Authors: Jasper C.H. Lee, Jerry Li, Christopher Musco, Jeff M. Phillips, and Wai Ming Tai

Published in: LIPIcs, Volume 204, 29th Annual European Symposium on Algorithms (ESA 2021)

Abstract
Given points P = {p₁,...,p_n} subset of ℝ^d, how do we find a point x which approximately maximizes the function 1/n ∑_{p_i ∈ P} e^{-‖p_i-x‖²}? In other words, how do we find an approximate mode of a Gaussian kernel density estimate (KDE) of P? Given the power of KDEs in representing probability distributions and other continuous functions, the basic mode finding problem is widely applicable. However, it is poorly understood algorithmically. We provide fast and provably accurate approximation algorithms for mode finding in both the low and high dimensional settings. For low (constant) dimension, our main contribution is a reduction to solving systems of polynomial inequalities. For high dimension, we prove the first dimensionality reduction result for KDE mode finding. The latter result leverages Johnson-Lindenstrauss projection, Kirszbraun’s classic extension theorem, and perhaps surprisingly, the mean-shift heuristic for mode finding.
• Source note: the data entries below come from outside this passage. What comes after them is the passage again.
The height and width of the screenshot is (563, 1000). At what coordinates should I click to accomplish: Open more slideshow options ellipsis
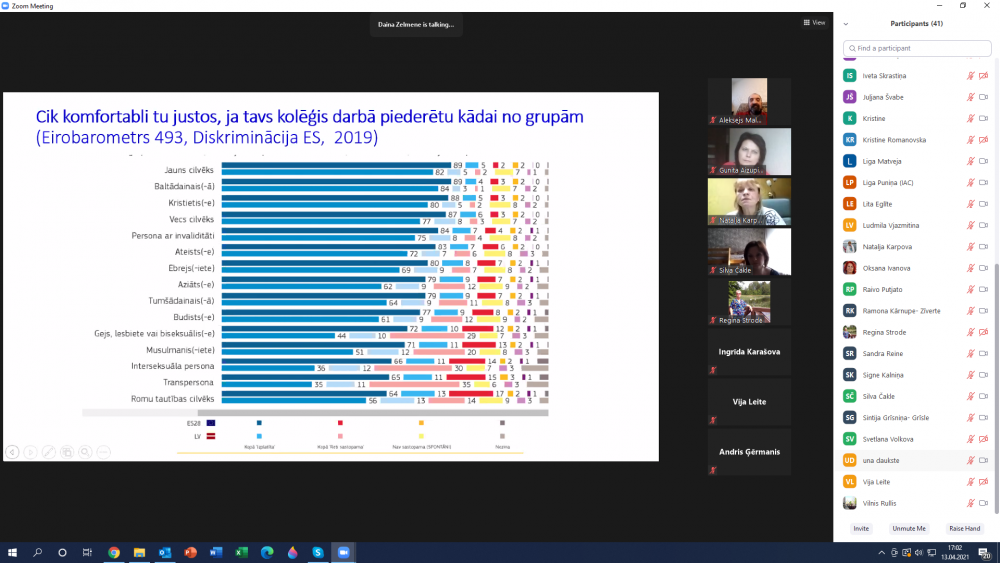click(x=103, y=452)
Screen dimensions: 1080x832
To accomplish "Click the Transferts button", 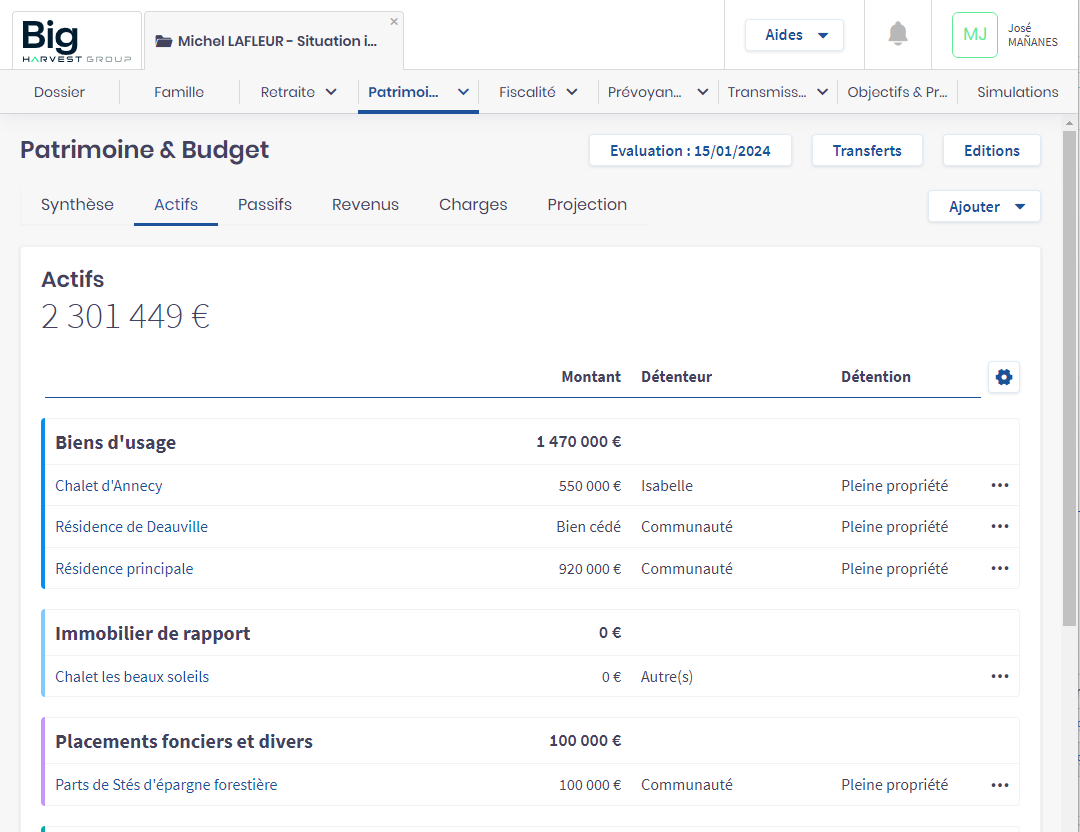I will point(867,151).
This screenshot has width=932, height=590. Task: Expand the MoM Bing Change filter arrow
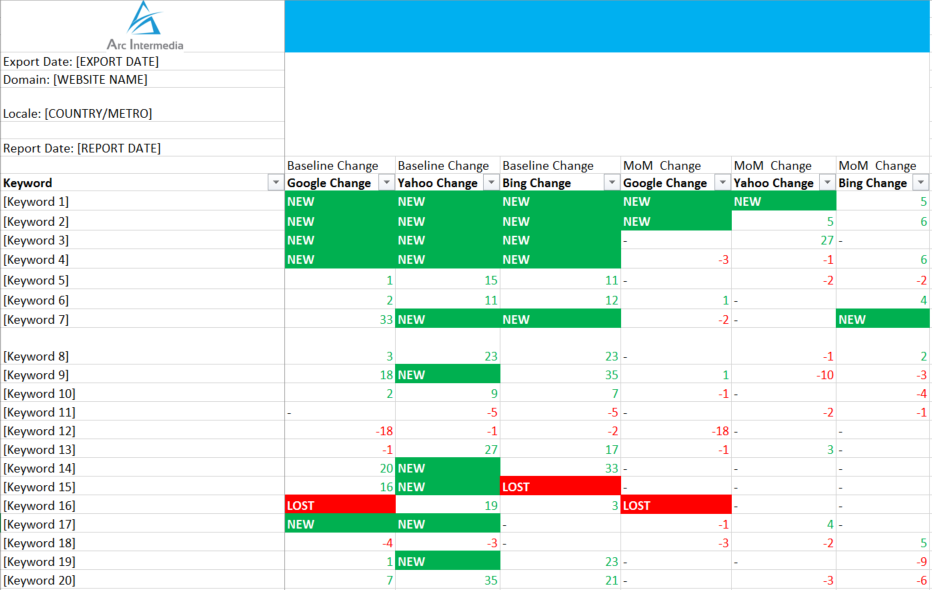click(921, 183)
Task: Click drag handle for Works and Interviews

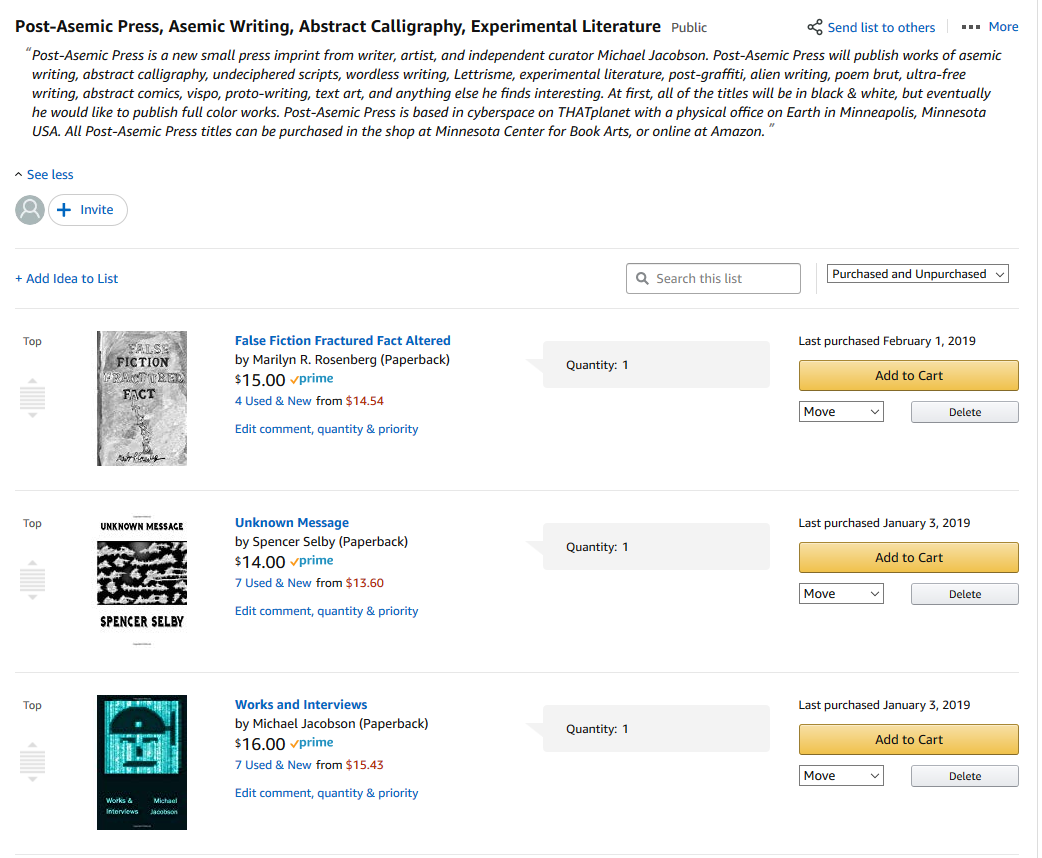Action: tap(33, 762)
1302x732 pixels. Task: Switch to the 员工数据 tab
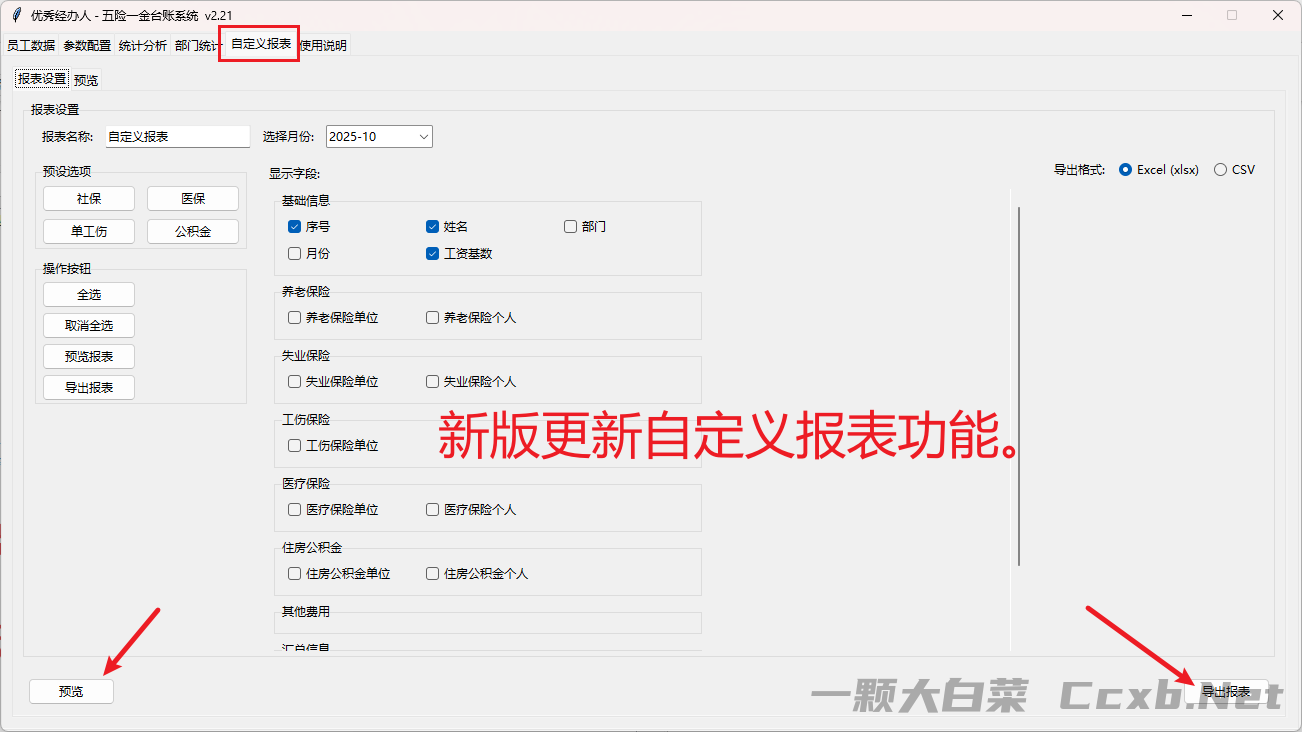click(31, 46)
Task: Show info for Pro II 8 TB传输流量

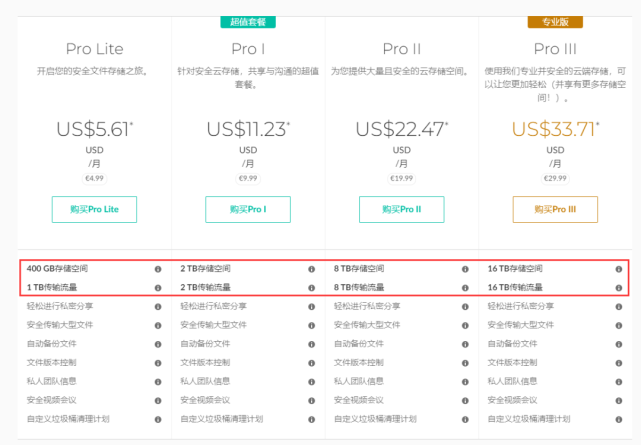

For constant approximation factor these algorithms run in O(n (log n)^{O(d)}) and O(nd + (log n)^{O(log³ n)}), respectively; these are proven more precisely as a (1+ε)-approximation guarantee. Furthermore, for the special case of d = 2, we give a combinatorial algorithm running in O(n log² n) time. We empirically demonstrate that the random projection approach and the 2-dimensional algorithm improves over the state-of-the-art mode-finding heuristics.
Cite as

Jasper C.H. Lee, Jerry Li, Christopher Musco, Jeff M. Phillips, and Wai Ming Tai. Finding an Approximate Mode of a Kernel Density Estimate. In 29th Annual European Symposium on Algorithms (ESA 2021). Leibniz International Proceedings in Informatics (LIPIcs), Volume 204, pp. 61:1-61:19, Schloss Dagstuhl – Leibniz-Zentrum für Informatik (2021)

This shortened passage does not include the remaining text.